AbstractThe concept of meaning construction has become a central shared idea among (by now numerous) theories in cognitive linguistics. The term was coined to represent the fact that describing the senses of simple linguistic expressions cannot fully account for the resulting interpretation of a complex expression which contains them. Instead, words and other linguistic forms can be treated as prompts for the construction of meaning, and the analyst’s task is both to identify the meaning chunks the expressions prompt for, and, perhaps more importantly, to describe the processes which explain the construction of the higher levels of meaning. In retrospect, Leech and Short’s Style in Fiction can be seen as a book which first talked in clear theoretical terms about meaning construction in a literary text.
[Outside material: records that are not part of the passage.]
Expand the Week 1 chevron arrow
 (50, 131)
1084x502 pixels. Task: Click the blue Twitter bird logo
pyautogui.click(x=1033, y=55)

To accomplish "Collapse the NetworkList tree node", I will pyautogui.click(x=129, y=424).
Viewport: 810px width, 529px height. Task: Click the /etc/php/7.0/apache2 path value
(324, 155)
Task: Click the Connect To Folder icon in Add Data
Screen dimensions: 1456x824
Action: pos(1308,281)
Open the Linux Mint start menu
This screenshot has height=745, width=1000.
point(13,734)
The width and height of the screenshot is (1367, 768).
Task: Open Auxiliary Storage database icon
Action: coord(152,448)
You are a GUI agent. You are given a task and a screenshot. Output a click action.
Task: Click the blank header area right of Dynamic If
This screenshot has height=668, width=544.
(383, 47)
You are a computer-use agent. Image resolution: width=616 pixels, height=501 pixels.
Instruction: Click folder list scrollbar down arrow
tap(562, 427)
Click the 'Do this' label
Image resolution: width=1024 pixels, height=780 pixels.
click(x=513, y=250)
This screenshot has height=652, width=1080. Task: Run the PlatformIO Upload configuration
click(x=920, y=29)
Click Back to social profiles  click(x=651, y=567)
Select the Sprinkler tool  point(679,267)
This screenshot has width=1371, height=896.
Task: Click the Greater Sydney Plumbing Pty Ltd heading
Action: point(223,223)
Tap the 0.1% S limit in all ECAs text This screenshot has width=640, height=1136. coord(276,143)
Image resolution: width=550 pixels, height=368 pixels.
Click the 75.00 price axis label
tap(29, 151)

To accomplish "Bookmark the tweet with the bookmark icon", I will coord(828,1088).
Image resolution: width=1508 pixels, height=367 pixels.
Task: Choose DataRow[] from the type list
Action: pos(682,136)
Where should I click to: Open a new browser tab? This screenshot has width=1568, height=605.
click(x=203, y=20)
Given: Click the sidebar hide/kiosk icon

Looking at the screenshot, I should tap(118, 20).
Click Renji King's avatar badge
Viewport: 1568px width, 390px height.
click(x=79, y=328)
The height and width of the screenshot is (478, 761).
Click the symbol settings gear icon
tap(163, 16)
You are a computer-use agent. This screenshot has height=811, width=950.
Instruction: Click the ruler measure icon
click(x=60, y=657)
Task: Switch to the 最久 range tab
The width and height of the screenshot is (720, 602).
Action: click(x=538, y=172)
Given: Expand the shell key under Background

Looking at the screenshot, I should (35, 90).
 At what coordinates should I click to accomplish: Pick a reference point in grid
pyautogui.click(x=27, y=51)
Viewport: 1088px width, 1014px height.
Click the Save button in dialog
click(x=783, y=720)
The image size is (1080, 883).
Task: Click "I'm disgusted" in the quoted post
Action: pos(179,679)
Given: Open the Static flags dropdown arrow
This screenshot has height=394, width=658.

And indeed, literary discourse is a perfect example of an expression mode where the emerging interpretation relies on the use of specific expressions, but cannot be fully explained through those expressions alone. In the paper, I will identify some of the aspects of meaning construction
in narrative fiction, using The Blind Assassin as an example. Atwood’s
novel is a very interesting representative of a category of fiction narratives
which, at least ostensibly, tell more than one story, and profile the
presence of more than one author and/or narrator. Reading (and interpreting)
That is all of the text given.